Note-se que o acesso à justiça está previsto na Constituição Federal, no rol dos direitos e garantias fundamentais. Com isso, a legislação brasileira garante o acesso à justiça a todo e qualquer indivíduo, sem qualquer distinção. O acesso à justiça caracteriza-se como direito fundamental garantido a todos.
Portanto, é garantido a toda pessoa que tiver seu direito ameaçado ou lesado, o acesso ao Poder Judiciário, a fim de obter a devida prestação jurisdicional e a satisfação do direito perseguido, em outras palavras, é o direito de ação junto ao Poder Judiciário, disponível a todos em busca de justiça para o caso concreto.
Em sentido mais amplo, entende-se que o acesso à justiça deve garantir às partes de cada caso concreto uma entrega jurisdicional equânime, de modo a se oferecer justiça com efetividade, seja por meio de composição ou de uma sentença de mérito.
A garantia de acesso à justiça é imprescindível em nossa sociedade, sendo imperiosa e indispensável para que haja a efetivação dos demais direitos, sejam eles fundamentais ou não, em outras palavras, é somente através do acesso à justiça que se alcança a satisfação de um direito ameaçado ou violado.
Desta forma, não deve haver qualquer impedimento ao acesso à Justiça, sendo obrigação do Estado viabilizar tal acesso a todos, sem qualquer distinção.
Nossa legislação passou por diversas modificações ao longo dos anos, com o fito de conceder e facilitar o acesso à justiça, para que mais pessoas pudessem usufruir de tal garantia.
Após a positivação do acesso à justiça, conferido a este status de garantia fundamental constitucional, tornou-se necessária uma ampliação e especialização do Poder Judiciário.

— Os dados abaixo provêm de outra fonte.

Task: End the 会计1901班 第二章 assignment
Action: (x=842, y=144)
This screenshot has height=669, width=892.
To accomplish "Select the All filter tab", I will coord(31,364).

Nesse sentido, criou-se a Lei nº 8.078, de 11 de setembro de 1990 – o Código de Defesa do Consumidor, que tem por finalidade regular as relações de consumo, reprimir e corrigir o fornecedor de produtos e serviços por práticas abusivas, falta de transparência, má prestação de serviços, lesão ao direito do consumidor entre outros.

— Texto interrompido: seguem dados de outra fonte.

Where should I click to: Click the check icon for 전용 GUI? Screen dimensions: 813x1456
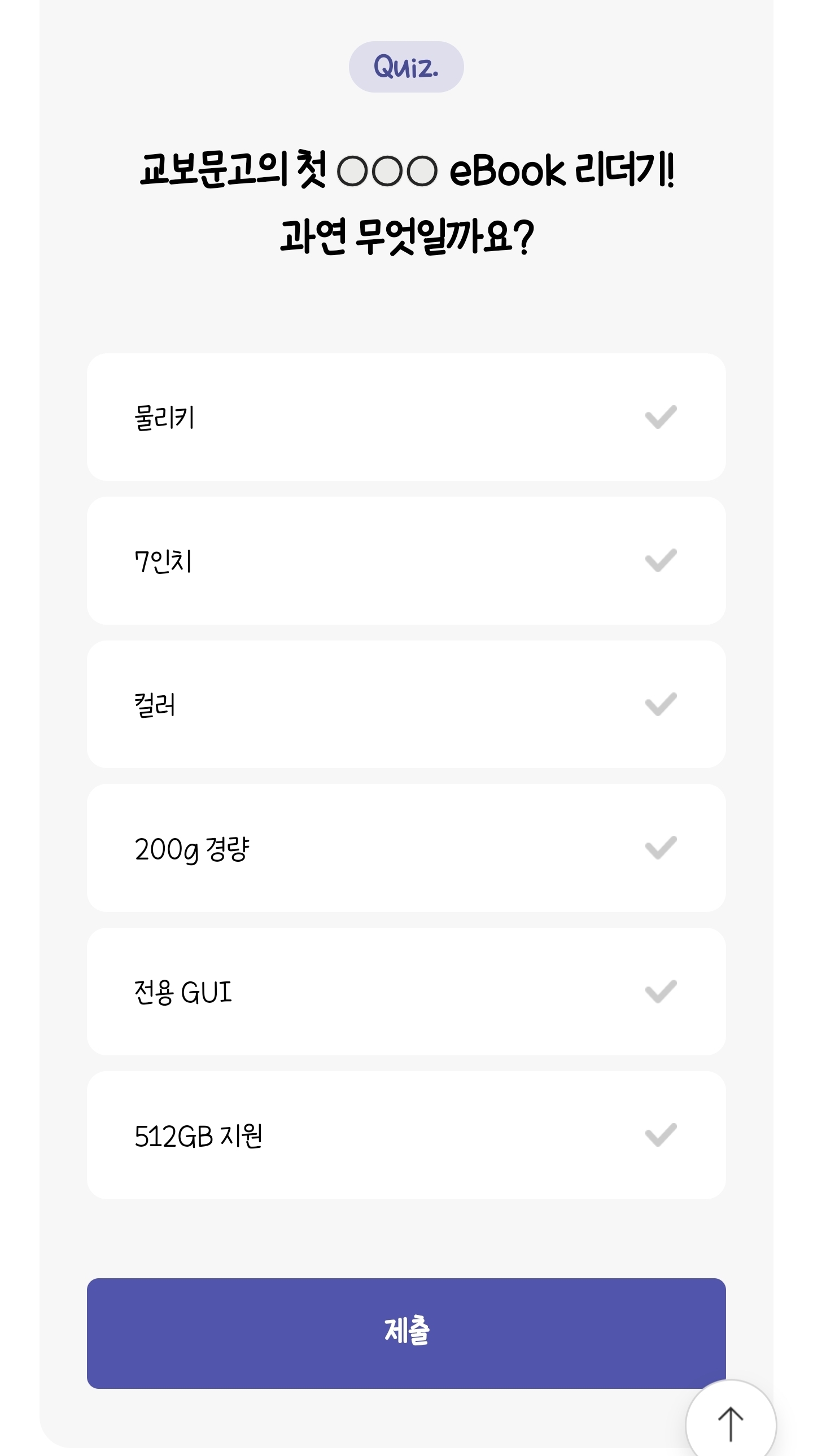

Depois, foram criados os Juizados Especiais Cíveis e Criminais, no âmbito da Justiça Federal, através da Lei nº 10.259, de 12 de julho de 2001, os quais abrangem causas de até 60 (sessenta) salários mínimos. Pouco mais adiante, os Juizados Especiais Cíveis e Criminais, por meio da Lei nº 9.099, de 26 de setembro de 1995, que abarca causas de menor complexidade e até 40 (quarenta) salários mínimos. Referida lei pauta-se na simplicidade, informalidade, economia e celeridade processual, buscando, sempre que possível a conciliação ou a transação, conforme se depreende do art. 2º da Lei em comento.
Ademais, no âmbito dos Juizados Especiais, a representação por advogado é facultativa, podendo a própria parte ingressar com a demanda sozinha. Além disso, em primeira instância não há o pagamento de custas processuais.
A obrigatoriedade da representação por advogado será indispensável, se houver a necessidade de recorrer acerca da sentença de mérito, ou apresentar contrarrazões de recurso. De igual modo, havendo recurso, as custas e honorários sucumbenciais serão exigidos da parte vencida, exceto se a mesma for beneficiária da Justiça Gratuita.
Imperioso esclarecer que as pessoas, desprovidas de recursos financeiros não abarcadas pelos requisitos dos Juizados Especiais (causas que não ultrapassem 40 ou 60 salários mínimos e de menor complexidade), também foram inseridas no acesso à Justiça, de modo que estas podem demandar seus litígios perante o Poder Judiciário, através da Assistência Judiciária Gratuita, e obter a Justiça Gratuita no processo, ficando isentas do recolhimento de custas processuais e do pagamento de honorários advocatícios.
Destaca-se que as causas de famílias não podem ser propostas no âmbito dos juizados especiais, haja vista a complexidade das demandas, a necessidade de intervenção do Ministério Público em casos específicos, o segredo de justiça, entre outros.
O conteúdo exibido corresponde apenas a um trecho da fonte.